Organizing and Studying from Your Notes
One of the challenges students often face is how to integrate their lecture and textbook notes. One way to tackle this is by taking notes on your tablet or laptop. This provides lots of benefits:
- Editing – You can review, edit, and correct your notes.
- Adding – You can add graphs or textbook notes and cut and paste from other sources.
- Summarizing – You learn a lot by summarizing important sections in your own words. Think about answering who, what, where, when and why about what you just learned.
- Annotating – You can annotate your notes by adding questions and thoughts as well as by making connections with other course materials.
- Reorganizing – You can move information around and put it in an order that makes sense to you.
- Sharing – It is easier to share your notes with classmates.

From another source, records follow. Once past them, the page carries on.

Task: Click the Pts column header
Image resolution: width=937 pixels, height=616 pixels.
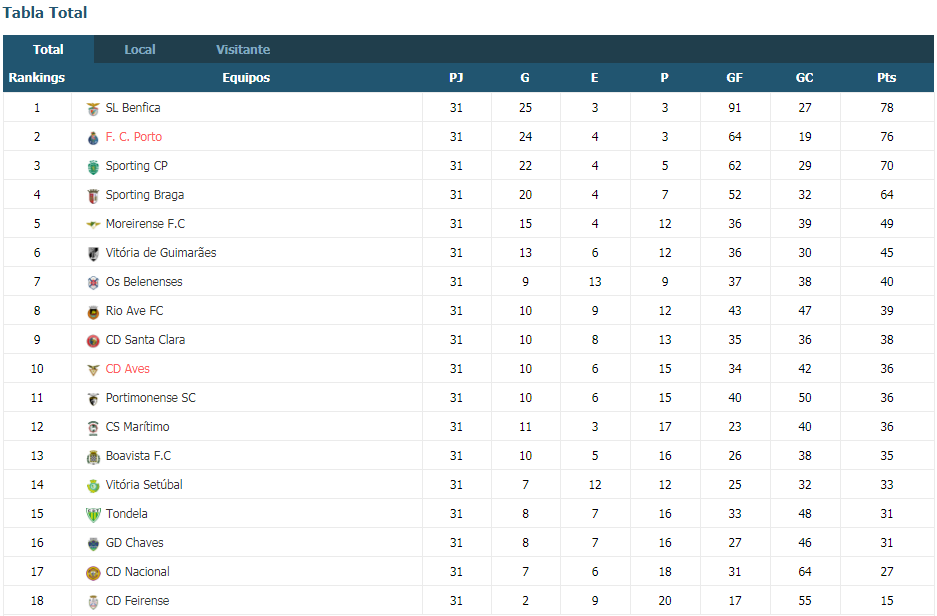Action: click(887, 78)
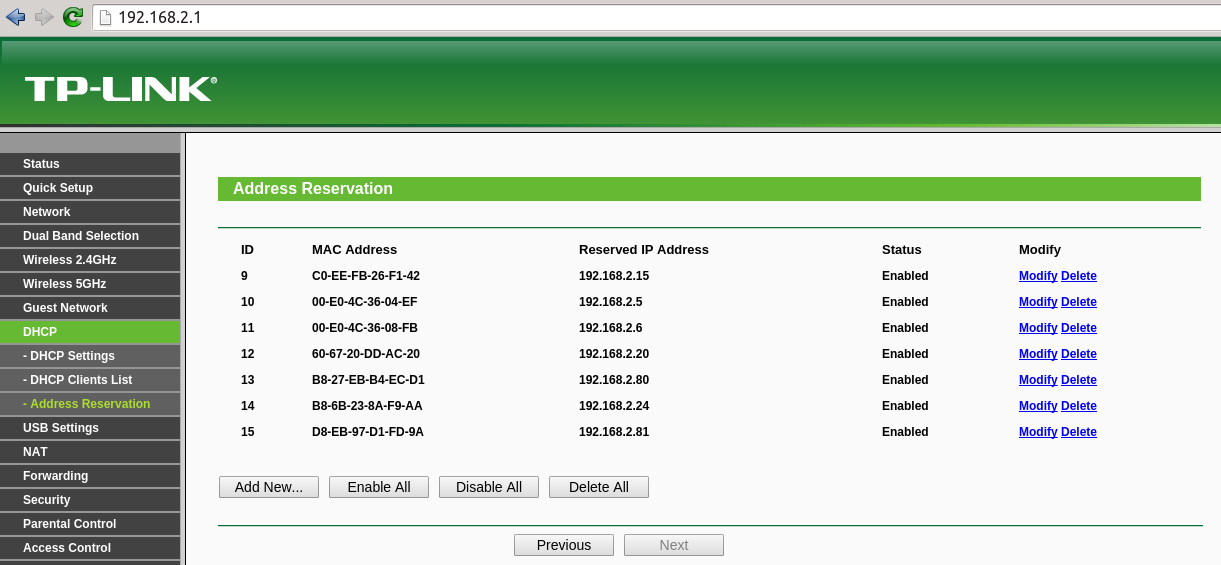Go to the Previous page of reservations

click(564, 545)
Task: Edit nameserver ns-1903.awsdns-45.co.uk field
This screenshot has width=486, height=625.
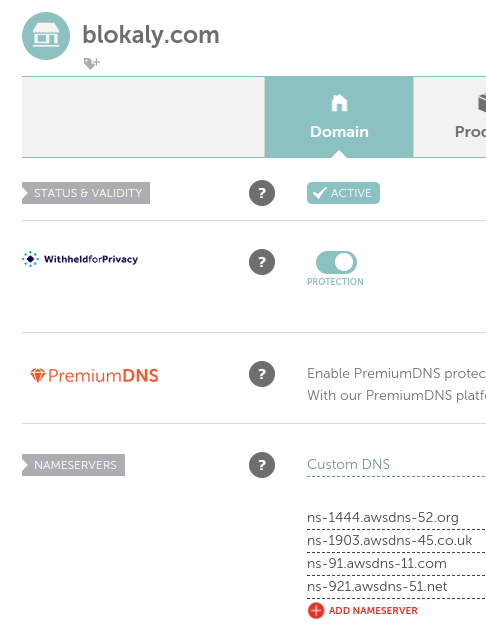Action: 396,541
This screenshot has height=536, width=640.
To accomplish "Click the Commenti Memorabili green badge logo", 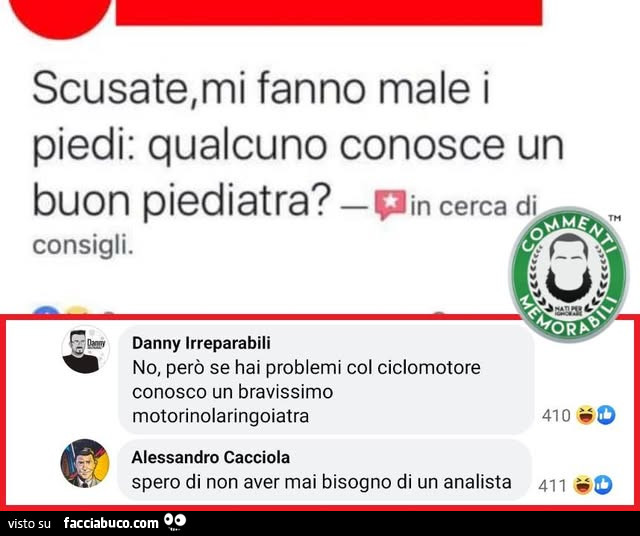I will [569, 275].
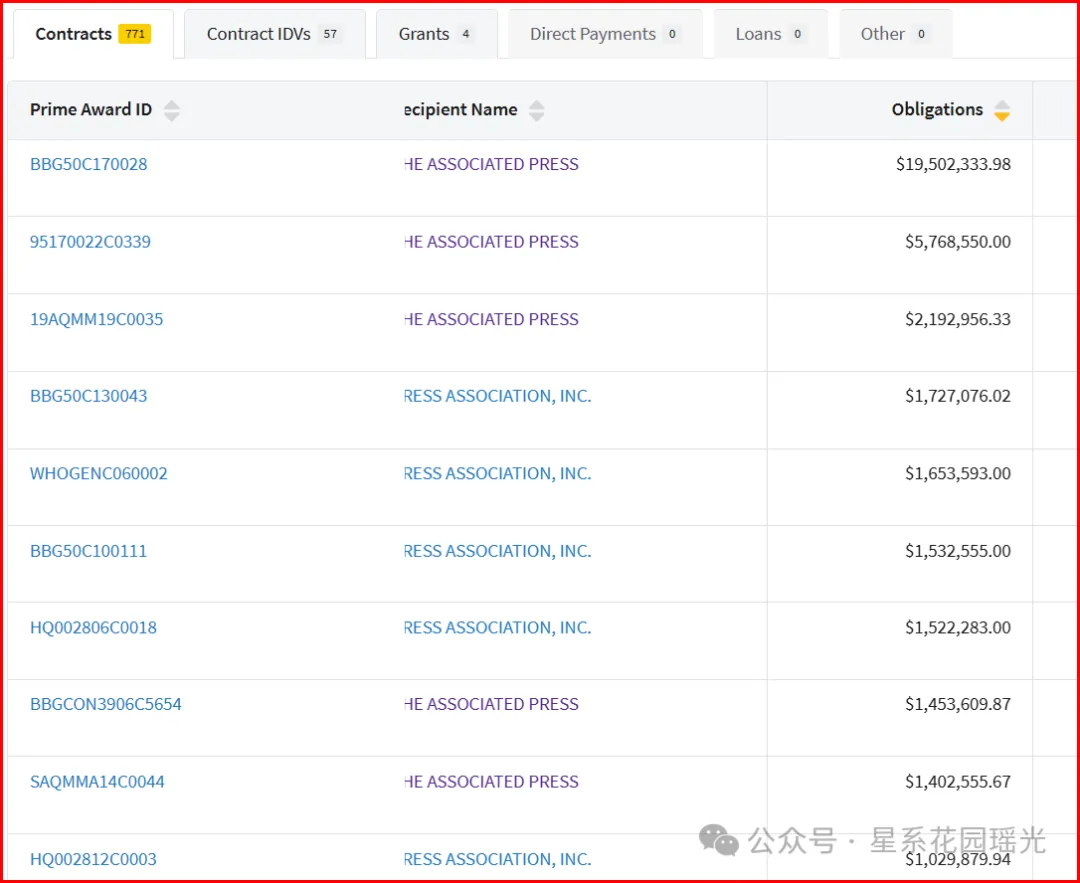
Task: Open recipient The Associated Press in first row
Action: click(x=491, y=164)
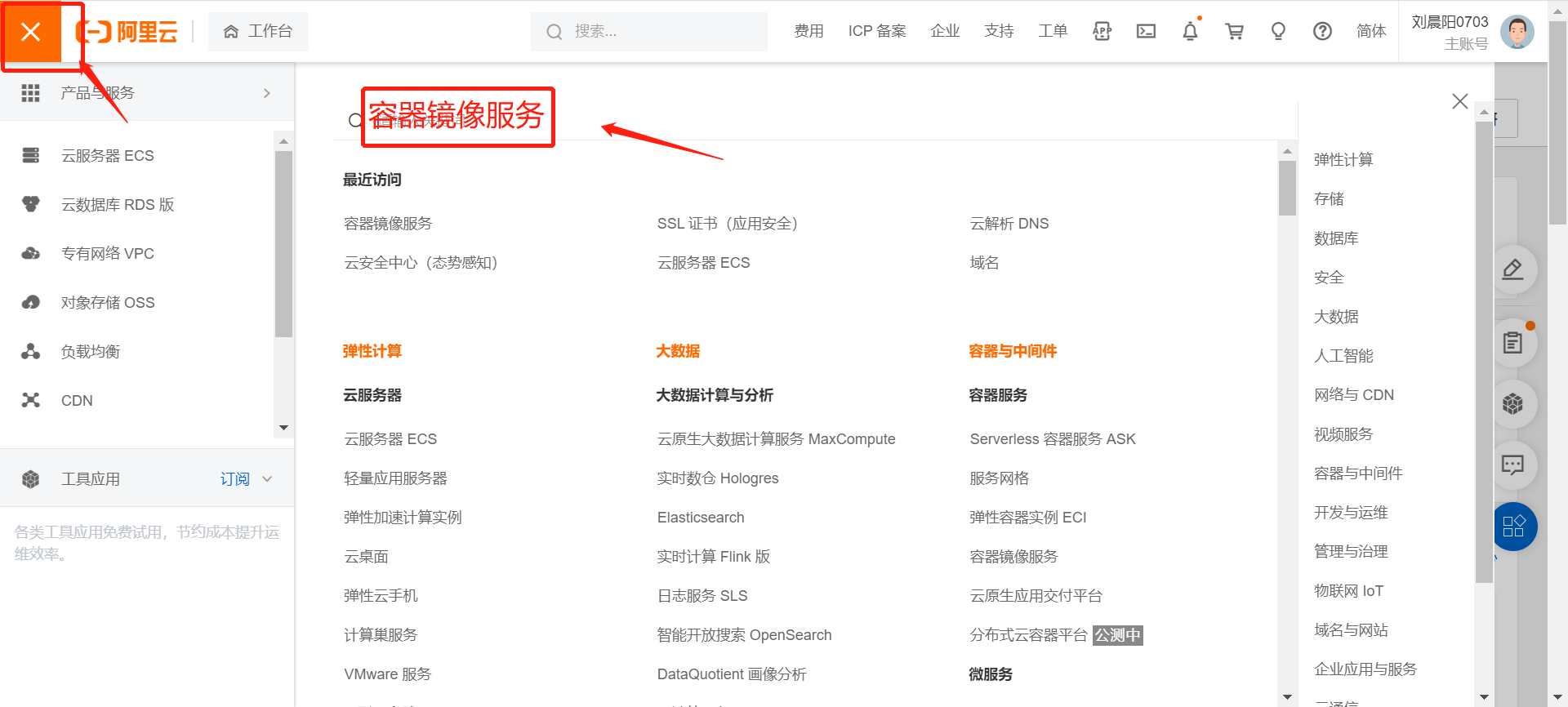The image size is (1568, 707).
Task: Click the help question mark icon
Action: pyautogui.click(x=1322, y=31)
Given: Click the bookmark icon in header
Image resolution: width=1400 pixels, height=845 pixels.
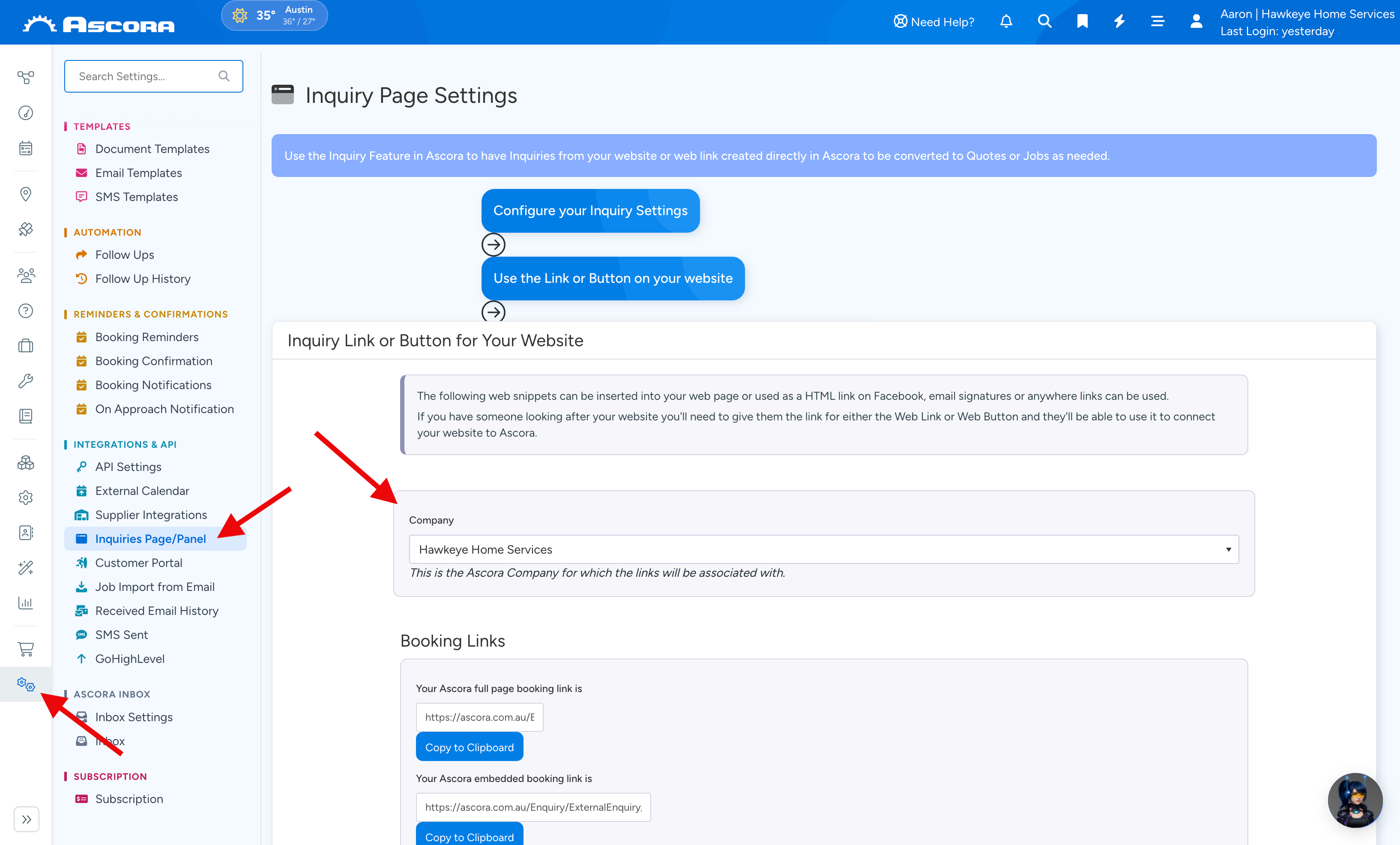Looking at the screenshot, I should tap(1082, 21).
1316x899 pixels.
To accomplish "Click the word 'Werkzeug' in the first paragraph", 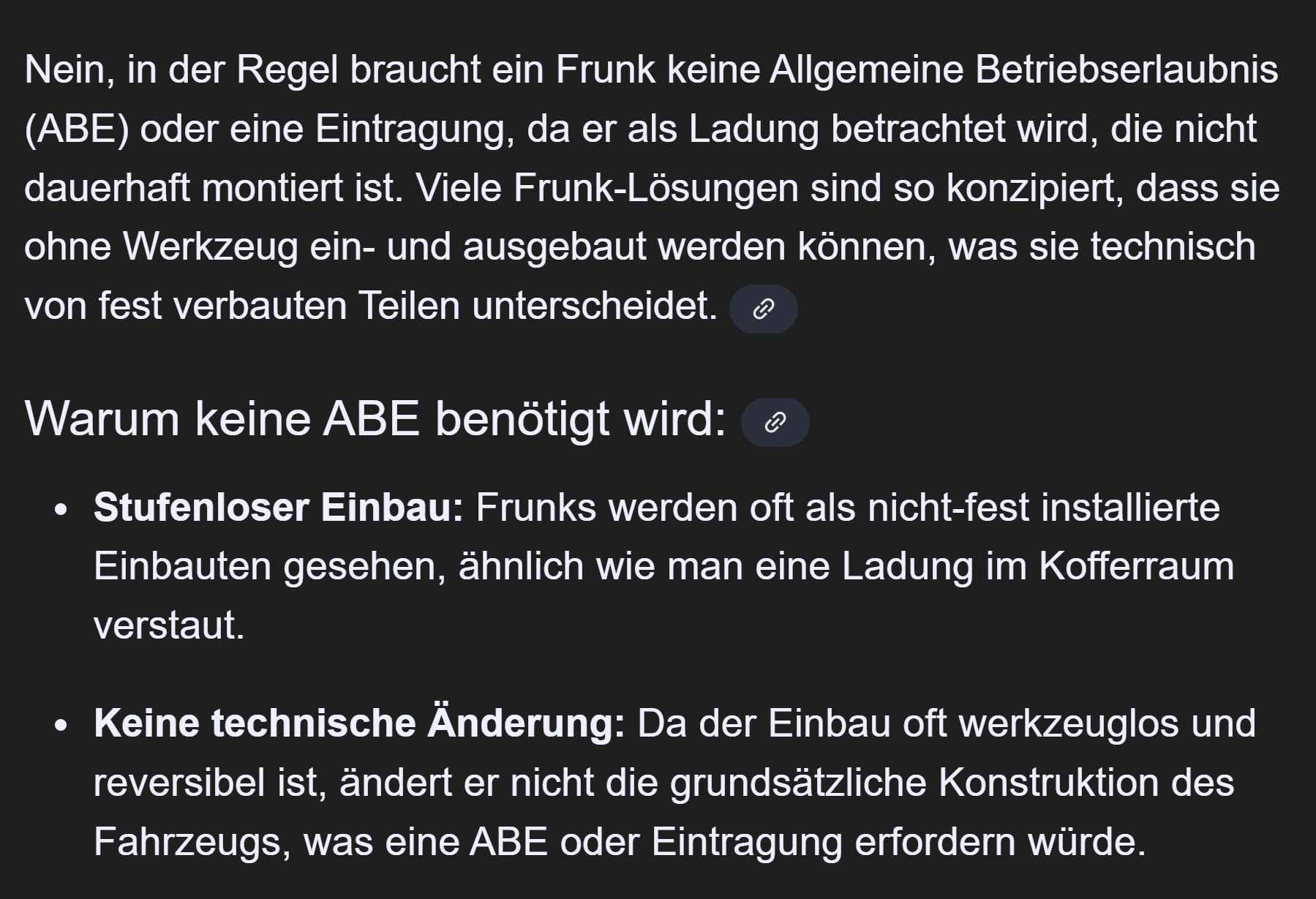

- Recording and Dictating – Many apps allow you to record lectures, and Microsoft Word allows you to dictate notes. You then can edit them and add information, annotate, and reorganize as needed.
Studying From Your Notes
Most students, at some point, review notes, having no idea how to fill in the details. By reviewing your notes following a class lecture or presentation, you will remember details and determine what you need to add. You also can make notes for yourself, thus connecting lectures to other course materials, required reading or questions you may have.
Here are some questions to consider:
- How can I apply this information?
- What can I analyze and how can I use that analysis?
- Do I understand the information? If not, what do I need to know?
- Can I summarize this information in my own words and explain it to another person if needed?
- How can I use this information to create study aids?
Additional Resources
Sometimes you just need to discuss your note-taking strategies and plan with someone, and STLCC’s Academic Success & Tutoring has professional tutors and academic coaches and reading specialists ready to help you. Not only do we have tutors in a wide variety of subject areas available at each campus, but we also have online tutors ready to help. These tutors will meet you where you are and help you develop your approach.